L'avocat de Turcotte, Pierre Poupart, note que Turcotte n'a par ailleurs aucun antécédent de délinquance. Il irait rester chez son oncle où il serait un «aidant naturel».

La confiance du public

On peut s'attendre à un autre débat d'experts houleux quant à la dangerosité, mais le noeud du débat sera ailleurs. Le troisième critère auquel doit répondre Turcotte est beaucoup plus redoutable. Il doit convaincre le juge que sa libération ne minerait pas «la confiance du public envers l'administration de la justice».

On voit tout de suite que cet élément est le plus subjectif des trois. Qu'est-ce que la confiance du public? Comment la mesure-t-on?

Tout dépend du crime, de l'accusé, des circonstances.

Dans le cas d'un crime «horrible, inexplicable», remettre l'accusé en liberté peut miner cette confiance, reconnaît la Cour suprême. La gravité de la peine encourue, la force de la preuve doivent être considérées. Personne ne remet en doute ici que Turcotte est bien celui qui a tué ses enfants.

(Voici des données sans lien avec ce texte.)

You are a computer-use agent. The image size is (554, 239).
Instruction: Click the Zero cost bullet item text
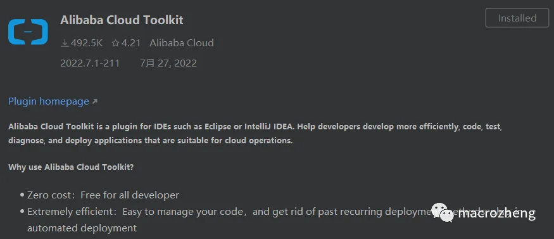coord(103,195)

On ne fera pas de palmarès de l'horreur, mais il est difficile d'imaginer beaucoup de crimes plus horribles et inexplicables que le meurtre de deux enfants à coups de couteau.

Turcotte était d'ailleurs détenu à son premier procès. Il faudrait donc d'une certaine manière qu'il convainque le juge que la confiance du public serait moins compromise aujourd'hui qu'il y a quatre ans.

Malheureusement pour lui, «l'affaire Turcotte» est sans doute la cause qui a le plus traumatisé l'opinion publique au Québec depuis 15 ans. Le verdict de non-responsabilité pour cause de troubles mentaux n'a tout simplement pas été digéré, même s'il a été annulé par la Cour d'appel.

Le juge du deuxième procès, qui n'aura pas lieu avant l'an prochain, n'a pas à décider par sondage... Mais il lui sera difficile d'ignorer le climat général quand viendra le temps de jauger la très immatérielle «confiance du public».

Turcotte avancera que depuis son arrestation, en février 2009, il a passé 57 mois en détention. Le procès n'ayant pas lieu avant 12 autres mois, il aura donc purgé six ans de prison avant d'espérer un nouveau verdict de non-responsabilité criminelle pour cause de folie.

Dans le contexte actuel, je ne crois pas que l'argument ait beaucoup de poids.

Bref, sans que cette mise en liberté soit impossible, elle apparaît bien improbable.